21. A method of increasing the hardness of a titanium alloy element comprising:

obtaining a titanium alloy element;

treating a surface of the titanium alloy with beryllium using a diffusion process; and

forming a titanium beryllide diffusion layer to a predetermined depth from the surface of the titanium alloy element.

22. The method of claim 21, wherein the predetermined depth from the surface is approximately 0.0005 inch to approximately 0.001 inch.

23. The method of claim 21, wherein the titanium beryllide layer hardness is approximately 900 HV.

24. The method of claim 21, wherein the titanium alloy element comprises at least one of a surgical implant, drilling equipment, a gas turbine element, and an aircraft landing gear element.

25. The method of claim 21, wherein the titanium alloy element comprises at least one of titanium, aluminum, vanadium, nickel, palladium, molybdenum, ruthenium, zirconium, boron, beryllium and niobium.

26. The method of claim 21, wherein the diffusion process comprises at least one of fused salt electrolysis, chemical vapor deposition, pack cementation, and ion beam deposition.

27. The method of claim 26, wherein the fused salt electrolysis comprises:

placing the titanium alloy element in an electrolyte containing beryllium;

connecting the titanium alloy element to an electrical circuit;

heating the electrolyte;

applying a current; and

recovering the element made of titanium alloy.

28. The method of claim 26, wherein the electrolyte comprising at least one of alkali metal fluorides, strontium fluorides, beryllium fluorides, and barium fluorides, is approximately 550° C. to approximately 1100° C. and the current has a maximum density of approximately 190 mA/in2.

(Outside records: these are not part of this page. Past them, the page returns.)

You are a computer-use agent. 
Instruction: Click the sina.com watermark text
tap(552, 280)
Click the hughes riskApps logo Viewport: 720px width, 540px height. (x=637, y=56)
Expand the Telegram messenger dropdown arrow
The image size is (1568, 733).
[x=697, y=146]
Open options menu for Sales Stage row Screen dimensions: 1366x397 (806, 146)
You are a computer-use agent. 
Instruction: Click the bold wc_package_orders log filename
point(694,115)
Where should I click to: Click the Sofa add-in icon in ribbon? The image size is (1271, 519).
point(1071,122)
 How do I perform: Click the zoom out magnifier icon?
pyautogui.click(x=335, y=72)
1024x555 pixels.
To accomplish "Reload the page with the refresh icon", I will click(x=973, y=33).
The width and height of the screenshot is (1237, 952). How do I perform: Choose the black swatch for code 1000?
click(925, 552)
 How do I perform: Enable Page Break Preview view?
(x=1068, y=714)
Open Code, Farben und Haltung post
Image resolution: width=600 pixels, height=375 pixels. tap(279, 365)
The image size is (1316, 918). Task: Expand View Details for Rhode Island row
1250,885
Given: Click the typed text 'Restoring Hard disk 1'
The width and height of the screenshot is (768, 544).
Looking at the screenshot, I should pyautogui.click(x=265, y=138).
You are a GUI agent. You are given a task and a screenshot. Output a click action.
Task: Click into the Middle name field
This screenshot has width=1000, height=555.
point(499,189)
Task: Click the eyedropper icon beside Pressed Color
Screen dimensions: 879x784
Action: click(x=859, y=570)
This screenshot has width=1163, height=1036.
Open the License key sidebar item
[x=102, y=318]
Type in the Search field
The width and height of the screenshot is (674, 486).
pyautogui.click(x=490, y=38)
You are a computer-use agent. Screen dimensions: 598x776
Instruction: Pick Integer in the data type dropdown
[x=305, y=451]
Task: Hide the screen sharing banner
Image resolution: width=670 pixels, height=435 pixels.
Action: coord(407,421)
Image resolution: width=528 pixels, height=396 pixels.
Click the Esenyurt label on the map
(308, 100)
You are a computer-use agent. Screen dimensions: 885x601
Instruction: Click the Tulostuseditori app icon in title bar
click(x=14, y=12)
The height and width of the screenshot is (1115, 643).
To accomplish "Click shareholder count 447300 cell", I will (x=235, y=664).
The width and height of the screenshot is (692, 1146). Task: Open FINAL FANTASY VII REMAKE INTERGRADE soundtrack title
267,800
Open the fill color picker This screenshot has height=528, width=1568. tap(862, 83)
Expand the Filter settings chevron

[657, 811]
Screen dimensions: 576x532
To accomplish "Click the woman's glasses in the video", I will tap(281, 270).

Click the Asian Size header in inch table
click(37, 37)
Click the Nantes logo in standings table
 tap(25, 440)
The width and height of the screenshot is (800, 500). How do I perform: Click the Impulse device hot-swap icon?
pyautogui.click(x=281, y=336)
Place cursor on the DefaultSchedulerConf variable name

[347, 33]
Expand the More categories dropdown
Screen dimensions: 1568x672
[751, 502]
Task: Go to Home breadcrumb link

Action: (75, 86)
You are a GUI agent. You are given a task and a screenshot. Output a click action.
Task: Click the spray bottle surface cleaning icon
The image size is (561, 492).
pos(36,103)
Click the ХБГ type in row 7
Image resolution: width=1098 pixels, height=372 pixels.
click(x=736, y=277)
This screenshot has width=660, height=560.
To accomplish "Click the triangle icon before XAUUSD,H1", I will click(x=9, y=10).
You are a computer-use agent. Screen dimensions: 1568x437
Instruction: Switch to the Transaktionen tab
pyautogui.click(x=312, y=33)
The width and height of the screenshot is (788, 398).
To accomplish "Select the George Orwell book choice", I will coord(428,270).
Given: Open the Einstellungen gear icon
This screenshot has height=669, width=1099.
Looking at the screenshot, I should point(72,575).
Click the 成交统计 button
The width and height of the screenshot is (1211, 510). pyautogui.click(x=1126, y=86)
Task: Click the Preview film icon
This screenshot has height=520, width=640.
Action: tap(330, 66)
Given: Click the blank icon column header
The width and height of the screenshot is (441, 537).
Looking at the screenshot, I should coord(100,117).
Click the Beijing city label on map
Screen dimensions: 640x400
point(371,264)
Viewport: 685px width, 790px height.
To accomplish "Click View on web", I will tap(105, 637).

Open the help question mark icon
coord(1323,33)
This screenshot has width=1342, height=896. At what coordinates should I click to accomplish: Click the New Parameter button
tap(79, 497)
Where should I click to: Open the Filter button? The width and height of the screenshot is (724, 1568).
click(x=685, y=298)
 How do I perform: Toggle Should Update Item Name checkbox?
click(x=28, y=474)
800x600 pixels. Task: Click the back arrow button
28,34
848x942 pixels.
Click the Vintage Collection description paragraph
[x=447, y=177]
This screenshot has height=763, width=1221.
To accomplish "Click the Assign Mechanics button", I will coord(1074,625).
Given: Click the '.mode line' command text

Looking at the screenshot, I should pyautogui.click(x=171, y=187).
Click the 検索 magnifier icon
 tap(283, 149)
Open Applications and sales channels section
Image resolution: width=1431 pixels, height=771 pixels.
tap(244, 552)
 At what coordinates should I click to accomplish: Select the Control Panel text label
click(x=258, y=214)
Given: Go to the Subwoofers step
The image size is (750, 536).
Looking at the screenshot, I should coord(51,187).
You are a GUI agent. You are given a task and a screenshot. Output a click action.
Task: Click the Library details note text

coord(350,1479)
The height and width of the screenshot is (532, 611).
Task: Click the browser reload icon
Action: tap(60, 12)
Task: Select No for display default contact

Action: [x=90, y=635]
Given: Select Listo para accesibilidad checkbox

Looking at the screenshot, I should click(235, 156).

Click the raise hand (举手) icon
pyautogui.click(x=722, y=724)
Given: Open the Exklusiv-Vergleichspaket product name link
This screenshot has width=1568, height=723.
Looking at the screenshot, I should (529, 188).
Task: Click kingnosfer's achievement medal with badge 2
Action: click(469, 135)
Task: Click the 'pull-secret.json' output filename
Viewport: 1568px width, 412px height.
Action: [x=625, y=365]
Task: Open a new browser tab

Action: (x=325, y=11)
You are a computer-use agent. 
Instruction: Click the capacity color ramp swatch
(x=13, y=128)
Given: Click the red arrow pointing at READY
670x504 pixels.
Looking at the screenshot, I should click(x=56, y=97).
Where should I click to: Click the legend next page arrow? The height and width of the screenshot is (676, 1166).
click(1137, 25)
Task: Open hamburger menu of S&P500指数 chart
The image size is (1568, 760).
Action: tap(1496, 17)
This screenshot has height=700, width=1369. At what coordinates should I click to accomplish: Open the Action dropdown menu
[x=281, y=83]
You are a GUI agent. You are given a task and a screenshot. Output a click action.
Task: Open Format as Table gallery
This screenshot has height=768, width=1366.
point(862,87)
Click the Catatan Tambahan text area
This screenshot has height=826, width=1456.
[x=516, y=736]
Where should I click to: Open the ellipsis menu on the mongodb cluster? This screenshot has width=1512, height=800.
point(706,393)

29. A turbine element for a gas turbine engine comprising:

a titanium alloy element treated by a fused salt electrolysis process wherein an electrolyte containing beryllium is heated to a temperature from about 550° C. to about 1100° C. and the current density is at most about 190 mA/in2 so as to form a titanium beryllide layer to a predetermined depth from approximately 0.0005 inch to approximately 0.001 inch from the surface of the titanium alloy element.

30. The turbine element of claim 29, wherein the gas turbine element comprises at least one of a rotor blade, a nozzle guide vane, a compressor vane, a turbine vane, and a turbine nozzle ring.